Os Lanternas tocam sucessos do rock nacional e internacional, ensaiam toda semana no Naia e recebem o apoio técnico e liderança da musicoterapeuta Renata Lima. A banda já tocou em escolas, universidades, teatros, praças, casas de show como o Bolshoi Pub, mas também em locais inusitados, como quadras de beach tennis, concessionárias e até no Estádio Onésio Brasileiro Alvarenga, na capital goiana, durante o campeonato da Série B.
Doutorando em Farmácia, Marx Osório recebeu o diagnóstico de autismo em 2023 e disse que o calor foi um desafio na experiência de tocar no estádio. “Foi num sol de 3 horas, 4 horas da tarde. Mas foi legal, a experiência foi muito boa, porque a torcida realmente curte bastante rock clássico, brasileiro e internacional. Curiosamente foi um dos lugares onde a receptividade do público foi a melhor de todas”, afirmou.
Os shows profissionais de Livon, inicialmente, também só continham covers. Durante a pandemia, com a descoberta do autismo, ela passou a ter mais coragem de expor suas próprias letras. O pontapé foi um festival de música autoral. Depois vieram os prêmios e gravação de singles. O seu futuro EP foi garantido com recursos da Lei Paulo Gustavo.
Ilus também fez vários trabalhos em shows e concertos como cantora lírica, e sua atividade como professora de canto a ajudava a demonstrar seu conhecimento em música. Recentemente, a artista liberou uma roupagem pesada e distorcida de “Anjo Decaído”, com direito até a videoclipe. Mas a dificuldade no circuito de shows era a socialização. “O meio musical é um meio muito difícil, é difícil para qualquer pessoa. Imagina uma pessoa autista que não tem essa leitura [social] tão apurada”, argumentou.
O autismo e a arte
Da experiência coletiva de bandas até à criação individual compartilhada em gravações de estúdio, são muitas as etapas de produção musical e de relacionamento. Questionado se o autismo faz diferença em tantas formas de fazer música, Marx acredita que sim. “Eu sinto que a música é a arte que mais expressa o que a gente é de fato. É a única arte capaz de ativar todos os sentidos do cérebro ao mesmo tempo”, defendeu.
Livon, por sua vez, pensa que existem várias formas de criar e se expressar pela música e que o artista inquieto, que aborda o mundo a partir de sua ótica pessoal, pode ser impactado pelo autismo. “A arte veio na minha vida como um melhor amigo. A gente está no espectro e tem vivências particulares. Por isso não tem como isso não se materializar nas nossas composições”, afirmou.

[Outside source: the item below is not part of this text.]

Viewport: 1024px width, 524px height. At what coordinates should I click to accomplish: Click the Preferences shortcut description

Já Ilus argumentou que só poderia avaliar as diferenças entre autistas e não-autistas se pudesse ter as duas vivências. Ser autista, para ela, é uma experiência completa. “Fui percebendo que eu conseguia me comunicar melhor com as pessoas através da música do que sem ela. Quando eu comecei a cantar, percebi que tinha sintonia pela primeira vez em toda a minha vida. Todas as minhas intenções chegavam nas pessoas. Sempre usei a música como forma de comunicação”, contou.
Assim, a experiência autista cobre tanto as escolhas de Ilus em relação aos timbres e frequências na produção de seu primeiro álbum, quanto as letras de reconciliação pessoal criadas por Livon. Para Caio, tocar é uma forma de cumprir um sonho. “O importante é trabalhar as nossas dificuldades. E ao mesmo tempo que a gente é bom com isso, a gente pode ir longe”, destacou.

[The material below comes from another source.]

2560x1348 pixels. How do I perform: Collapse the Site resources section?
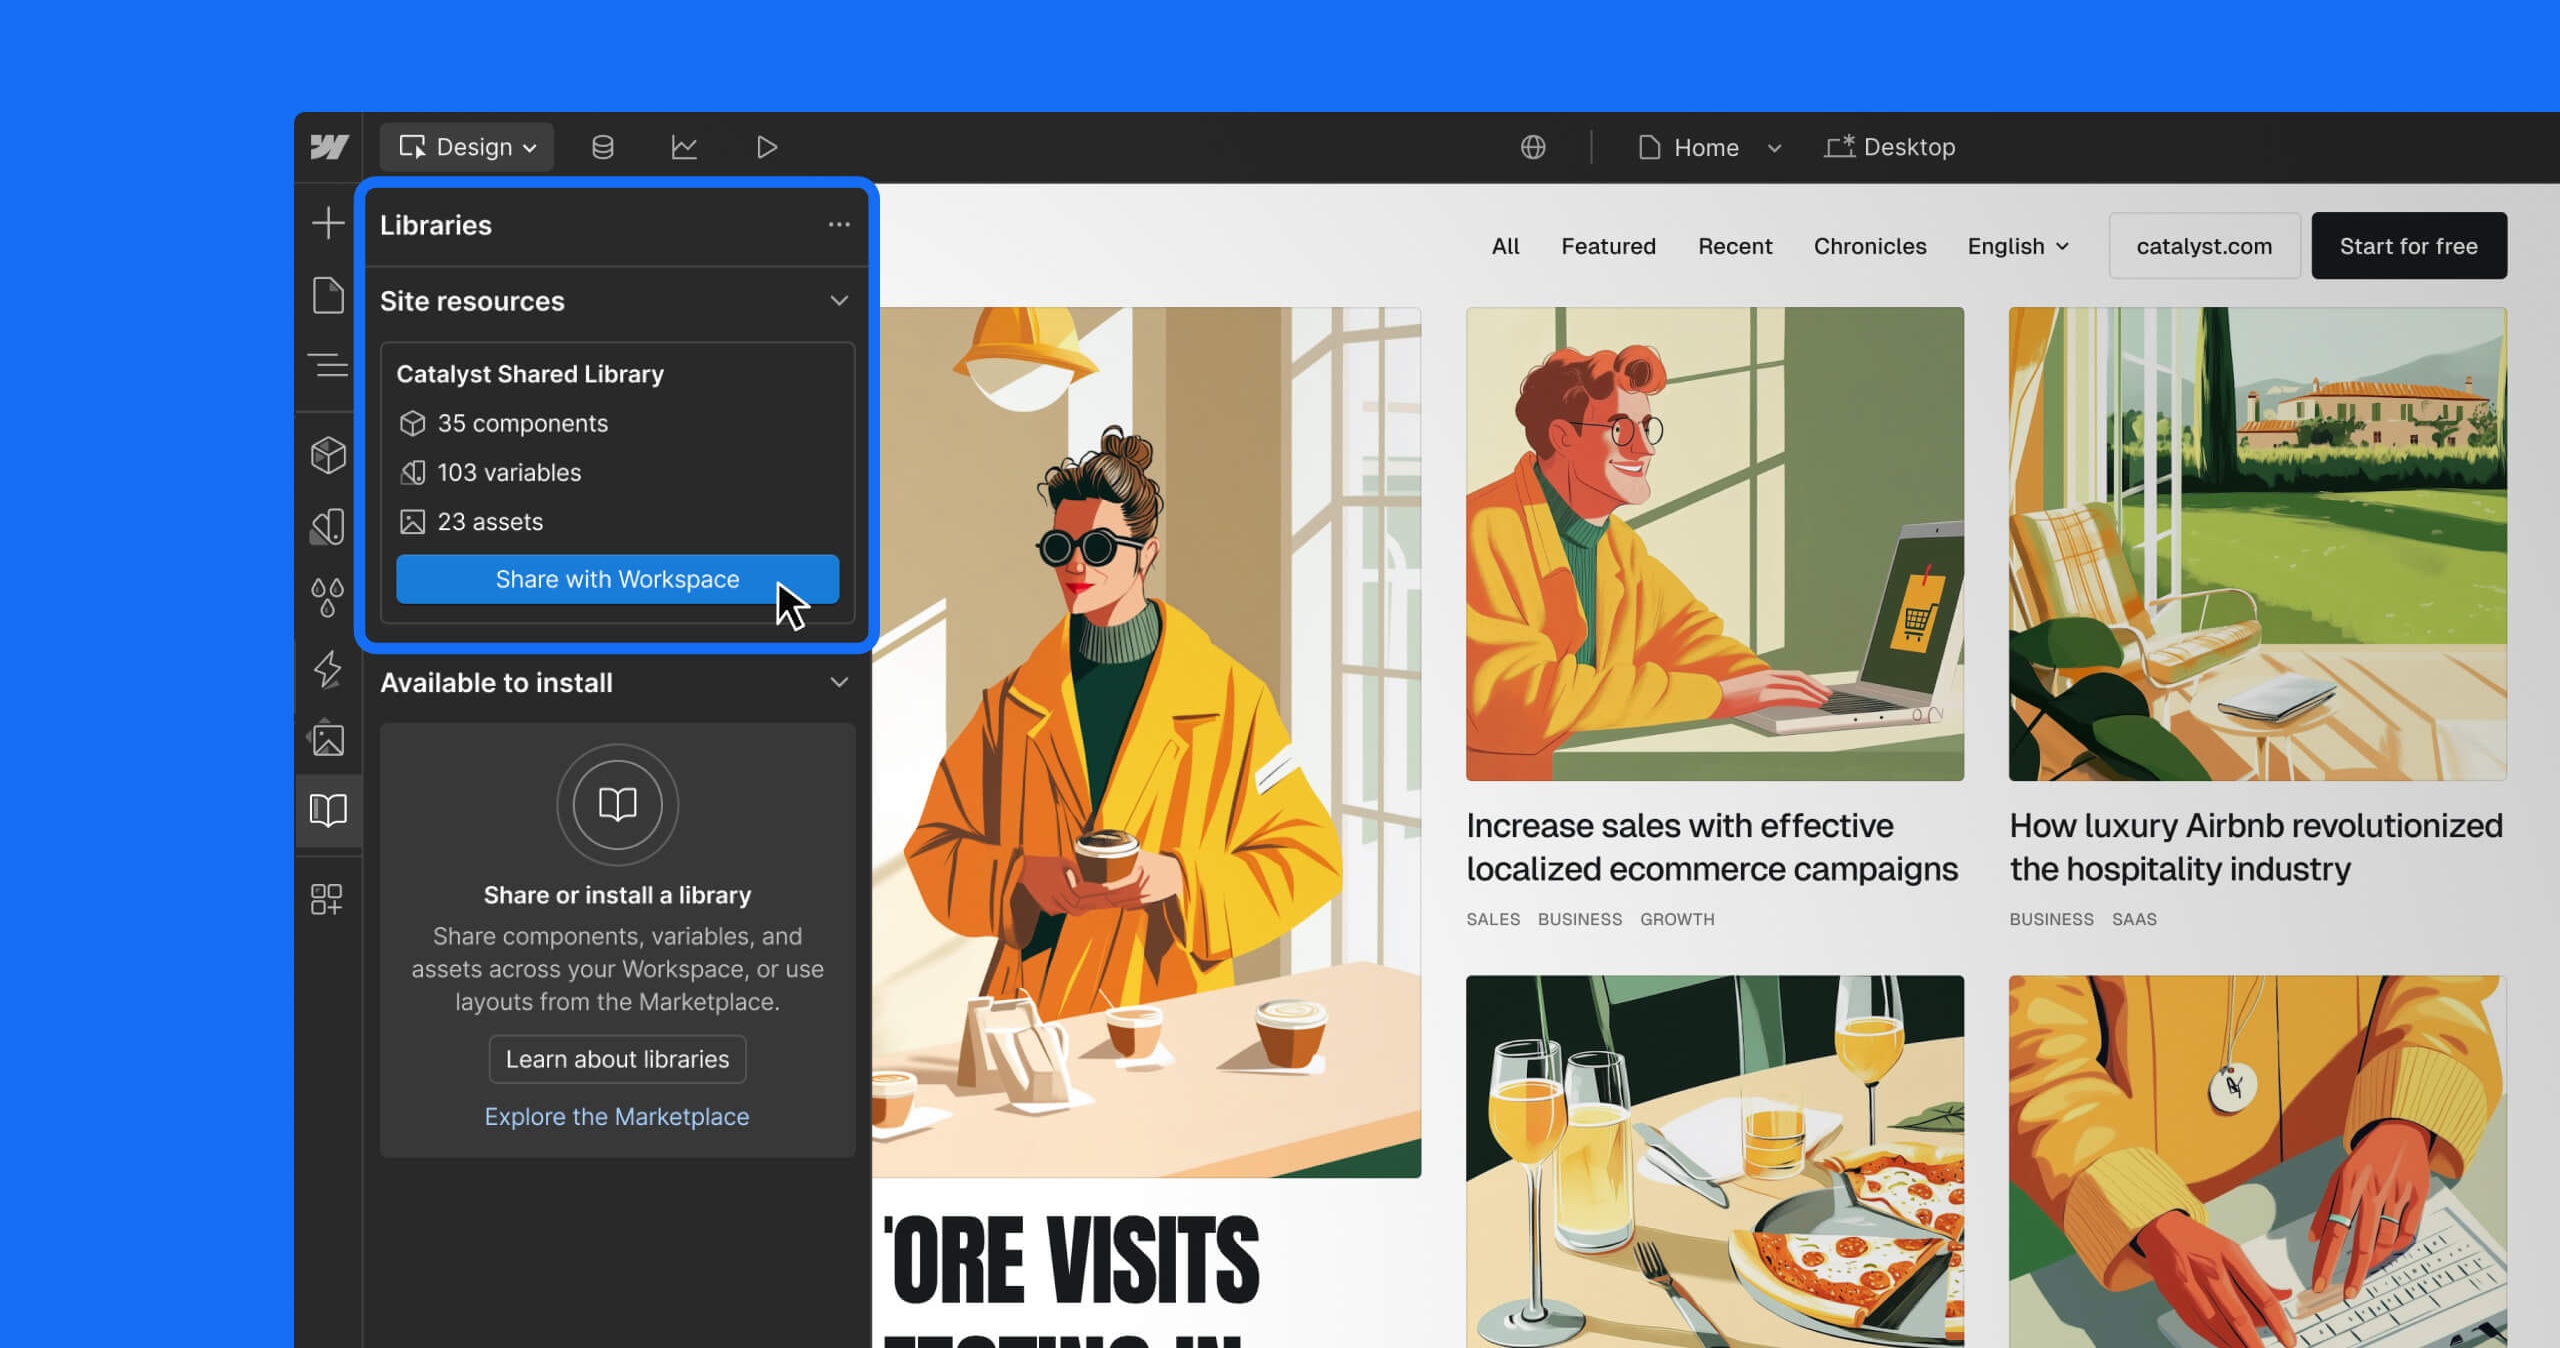pos(839,301)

Em relação aos Lanternas, segundo Marx, há a possibilidade de ter um repertório autoral no futuro. “Eu não componho, mas eu acredito que possa ter [um repertório autoral]. Eu sou muito mais executor musical do que compositor. Mas tem muitos colegas lá que são compositores. No começo, muita gente não acreditava. E o Naia sempre acreditou no nosso potencial”, disse.